Aux Etats-Unis c'est la réglementation par secteur qui prévaut alors qu'en Europe c'est le droit de la concurrence plus général. Les débats ont d'ailleurs soulevé beaucoup de questions sur l'évaluation des abus, la charge de la preuve, les normes procédurales, les class actions, le coût de l'action privée, la théorie du préjudice, la spécialisation des juges, le re des autorités étatiques... Les autorités de la concurrence devraient avoir davantage de pouvoirs afin de mener des enquêtes plus approfondies, selon Alvaro Ramos, chef du département international concurrence de Qualcomm (San Diego, USA).


De nombreux experts internationaux se sont réunis à Bercy. © A.P.

« Les différences ne sont pas si importantes qu'on le pense mais faut-il s'en préoccuper ? » interroge Frédéric Jenny. Même s'ils estiment que les divergences de régimes sont justifiées, la grande majorité des experts souhaite que les différentes autorités parviennent à une synthèse et une convergence du droit de la concurrence qui évolue et impacte nécessairement l'environnement économique international.
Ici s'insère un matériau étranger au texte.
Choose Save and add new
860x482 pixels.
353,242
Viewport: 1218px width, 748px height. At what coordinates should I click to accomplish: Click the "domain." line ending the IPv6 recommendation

Seul Alan Ryan semble chérir les spécificités de chaque régime et les différences majeures qui manifestent la liberté des Etats.

« Il est tout à fait légitime d'avoir des divergences mais absolument pas de les imposer à d'autres pays », estime quant à lui Alvaro Ramos.

« Les divergences m'inquiètent lorsqu'une politique de la concurrence est utilisée pour imposer des barrières à l'importation et est liée à une politique industrielle idéologique », ajoute Jorge Padilla, même si celui-ci « n'aimerait pas vivre dans un monde avec une politique anticoncurrentielle unique ».